Issaquah and King County entered the initial animal-services agreement in 1993. The existing agreement expires June 30.

County Council members approved the regional plan June 21. The county plans to put the updated agreement into effect by July 1.

“We’ve come a long way in six months, but this plan is just a beginning, not an end,” Constantine said in a statement after the County Council vote. “This is a plan to increase revenues for all our partners, reduce costs, and make continual improvements in animal care, disease prevention, shelter overpopulation, systems management, and animal cruelty investigation that have been identified in the Animal Services Strategic Plan and in past reports and studies conducted under the leadership of the council.”

In November, County Council members directed Constantine to overhaul animal services, because the county could no longer afford to subsidize the cost for Issaquah and other contract cities. The council ordered Constantine to adopt a cost-effective model.

“With this new regional model, the county and cities can provide better public health and safety, animal welfare and customer service, at a lower cost than cities could provide on their own,” he said in a news release. “At the same time, we will continue to work on reforms that earn the respect of the community and lead to innovative partnerships that will reduce future costs.”

Warren Kagarise: 392-6434, ext. 234, or Comment at

King County closes Bellevue animal shelter to public

The county-run Eastside Pet Adoption Center in Crossroads closed to the public June 12. Animals available for adoption at the Bellevue shelter will be transferred to the county-run shelter in Kent.

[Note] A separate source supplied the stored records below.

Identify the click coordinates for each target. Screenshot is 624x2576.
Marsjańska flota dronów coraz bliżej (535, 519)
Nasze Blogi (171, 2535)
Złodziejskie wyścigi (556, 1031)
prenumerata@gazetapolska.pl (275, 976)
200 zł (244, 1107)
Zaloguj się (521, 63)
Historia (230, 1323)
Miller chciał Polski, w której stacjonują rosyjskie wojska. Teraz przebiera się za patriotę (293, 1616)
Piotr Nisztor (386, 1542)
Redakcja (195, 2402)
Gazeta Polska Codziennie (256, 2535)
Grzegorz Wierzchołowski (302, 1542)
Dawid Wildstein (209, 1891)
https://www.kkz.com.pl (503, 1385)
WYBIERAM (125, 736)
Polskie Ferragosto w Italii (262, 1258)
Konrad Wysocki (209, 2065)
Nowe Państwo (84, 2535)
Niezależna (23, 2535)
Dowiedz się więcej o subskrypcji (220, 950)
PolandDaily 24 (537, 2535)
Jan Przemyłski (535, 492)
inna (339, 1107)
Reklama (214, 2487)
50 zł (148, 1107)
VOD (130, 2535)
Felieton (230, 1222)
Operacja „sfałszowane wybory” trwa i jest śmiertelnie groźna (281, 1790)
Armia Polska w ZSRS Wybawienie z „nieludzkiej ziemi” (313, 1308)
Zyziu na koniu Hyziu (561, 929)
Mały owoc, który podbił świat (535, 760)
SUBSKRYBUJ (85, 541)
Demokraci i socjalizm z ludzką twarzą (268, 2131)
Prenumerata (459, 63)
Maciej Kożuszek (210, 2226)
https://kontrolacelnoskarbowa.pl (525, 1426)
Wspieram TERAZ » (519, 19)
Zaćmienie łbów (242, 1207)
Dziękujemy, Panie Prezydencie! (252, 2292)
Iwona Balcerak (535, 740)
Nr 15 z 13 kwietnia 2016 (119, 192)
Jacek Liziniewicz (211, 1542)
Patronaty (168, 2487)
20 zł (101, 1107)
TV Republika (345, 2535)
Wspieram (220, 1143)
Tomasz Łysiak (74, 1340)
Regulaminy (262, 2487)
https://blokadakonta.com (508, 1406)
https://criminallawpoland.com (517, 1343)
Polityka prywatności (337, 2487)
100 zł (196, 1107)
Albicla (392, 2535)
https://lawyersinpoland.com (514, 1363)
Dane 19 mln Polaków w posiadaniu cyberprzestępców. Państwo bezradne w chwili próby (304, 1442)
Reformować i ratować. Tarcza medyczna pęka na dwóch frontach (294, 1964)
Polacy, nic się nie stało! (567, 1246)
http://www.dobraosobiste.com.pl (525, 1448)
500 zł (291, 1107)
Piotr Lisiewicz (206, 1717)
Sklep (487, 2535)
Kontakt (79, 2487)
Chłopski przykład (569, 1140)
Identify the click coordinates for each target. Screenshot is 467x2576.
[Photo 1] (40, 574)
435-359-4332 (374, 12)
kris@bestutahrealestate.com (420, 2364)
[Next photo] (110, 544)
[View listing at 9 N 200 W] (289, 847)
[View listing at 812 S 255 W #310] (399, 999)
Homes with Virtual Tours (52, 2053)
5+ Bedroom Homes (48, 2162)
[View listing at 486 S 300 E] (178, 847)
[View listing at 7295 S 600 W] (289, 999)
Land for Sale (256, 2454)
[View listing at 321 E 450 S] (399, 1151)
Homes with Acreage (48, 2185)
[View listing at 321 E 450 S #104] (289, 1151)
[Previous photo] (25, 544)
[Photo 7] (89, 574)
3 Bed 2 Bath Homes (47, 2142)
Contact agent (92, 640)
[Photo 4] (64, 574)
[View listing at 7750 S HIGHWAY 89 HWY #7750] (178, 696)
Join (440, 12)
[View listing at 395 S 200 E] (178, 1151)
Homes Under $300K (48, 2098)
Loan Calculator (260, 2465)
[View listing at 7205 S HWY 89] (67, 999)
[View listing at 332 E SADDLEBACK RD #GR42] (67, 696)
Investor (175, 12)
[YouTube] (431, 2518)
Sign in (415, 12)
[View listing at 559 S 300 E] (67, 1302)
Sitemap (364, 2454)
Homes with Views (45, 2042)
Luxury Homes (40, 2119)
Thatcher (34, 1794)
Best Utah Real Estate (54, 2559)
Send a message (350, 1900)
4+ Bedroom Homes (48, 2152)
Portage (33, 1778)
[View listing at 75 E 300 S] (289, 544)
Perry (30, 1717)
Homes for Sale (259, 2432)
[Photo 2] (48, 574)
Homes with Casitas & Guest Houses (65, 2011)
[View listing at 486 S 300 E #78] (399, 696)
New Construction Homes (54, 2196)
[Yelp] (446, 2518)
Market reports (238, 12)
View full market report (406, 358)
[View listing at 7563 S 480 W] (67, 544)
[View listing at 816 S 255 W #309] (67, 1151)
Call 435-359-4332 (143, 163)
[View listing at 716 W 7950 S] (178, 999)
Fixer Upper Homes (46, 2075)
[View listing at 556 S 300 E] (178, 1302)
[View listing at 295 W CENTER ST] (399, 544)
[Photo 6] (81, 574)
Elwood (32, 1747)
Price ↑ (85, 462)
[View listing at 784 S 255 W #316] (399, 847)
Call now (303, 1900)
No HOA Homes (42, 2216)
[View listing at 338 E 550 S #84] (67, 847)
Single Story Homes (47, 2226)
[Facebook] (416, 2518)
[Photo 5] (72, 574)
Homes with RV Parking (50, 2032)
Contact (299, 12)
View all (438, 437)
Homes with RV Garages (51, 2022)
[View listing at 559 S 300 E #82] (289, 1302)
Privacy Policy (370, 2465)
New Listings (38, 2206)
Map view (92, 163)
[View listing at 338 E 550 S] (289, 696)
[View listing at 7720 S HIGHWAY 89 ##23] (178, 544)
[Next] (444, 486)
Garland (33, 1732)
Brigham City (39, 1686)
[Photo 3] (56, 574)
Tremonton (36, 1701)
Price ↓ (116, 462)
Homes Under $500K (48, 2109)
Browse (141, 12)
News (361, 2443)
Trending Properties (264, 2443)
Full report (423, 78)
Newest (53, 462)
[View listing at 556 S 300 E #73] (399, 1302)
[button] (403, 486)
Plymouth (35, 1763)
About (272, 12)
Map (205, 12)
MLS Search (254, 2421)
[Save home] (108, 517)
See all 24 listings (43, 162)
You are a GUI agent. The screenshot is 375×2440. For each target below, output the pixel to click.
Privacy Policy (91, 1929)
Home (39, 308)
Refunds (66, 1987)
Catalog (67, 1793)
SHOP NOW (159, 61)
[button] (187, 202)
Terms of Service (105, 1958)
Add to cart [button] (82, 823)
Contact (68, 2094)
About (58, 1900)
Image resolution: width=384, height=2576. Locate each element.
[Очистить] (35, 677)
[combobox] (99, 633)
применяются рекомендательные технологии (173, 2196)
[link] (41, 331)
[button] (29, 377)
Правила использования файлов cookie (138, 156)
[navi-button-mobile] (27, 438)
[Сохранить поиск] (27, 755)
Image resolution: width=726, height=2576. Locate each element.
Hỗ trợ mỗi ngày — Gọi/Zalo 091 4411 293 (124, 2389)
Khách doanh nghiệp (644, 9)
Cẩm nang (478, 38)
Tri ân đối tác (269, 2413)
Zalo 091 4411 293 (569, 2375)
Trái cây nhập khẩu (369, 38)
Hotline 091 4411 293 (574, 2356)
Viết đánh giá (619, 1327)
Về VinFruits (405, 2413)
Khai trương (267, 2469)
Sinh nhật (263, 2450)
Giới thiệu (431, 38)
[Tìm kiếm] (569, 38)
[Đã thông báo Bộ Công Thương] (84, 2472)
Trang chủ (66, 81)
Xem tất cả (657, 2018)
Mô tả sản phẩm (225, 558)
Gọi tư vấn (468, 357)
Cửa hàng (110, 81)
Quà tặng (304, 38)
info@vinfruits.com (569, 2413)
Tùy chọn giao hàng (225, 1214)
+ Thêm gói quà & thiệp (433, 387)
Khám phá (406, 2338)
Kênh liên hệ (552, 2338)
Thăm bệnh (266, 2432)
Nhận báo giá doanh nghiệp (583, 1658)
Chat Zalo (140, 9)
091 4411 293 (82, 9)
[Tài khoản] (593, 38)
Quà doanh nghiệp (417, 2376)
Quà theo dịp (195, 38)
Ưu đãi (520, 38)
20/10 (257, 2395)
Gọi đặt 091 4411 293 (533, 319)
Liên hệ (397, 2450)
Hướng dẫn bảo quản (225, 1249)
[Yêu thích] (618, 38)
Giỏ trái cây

King County Animal Care and Control said the switch allows for more efficient staffing at the Kent location, better animal care and about $75,000 in lease and utilities savings for the cash-strapped county. The county transferred staff from Crossroads to Kent.

Though closed to the public, the Crossroads facility will remain a base for animal control officers assigned to the Eastside or North King County. The facility held about a dozen adoptable animals.

Stray or owner-surrendered animals should be taken to the Kent shelter, 21615 64th Ave. S., for processing and adoption. The facility handles about 7,000 stray and surrendered animals per year.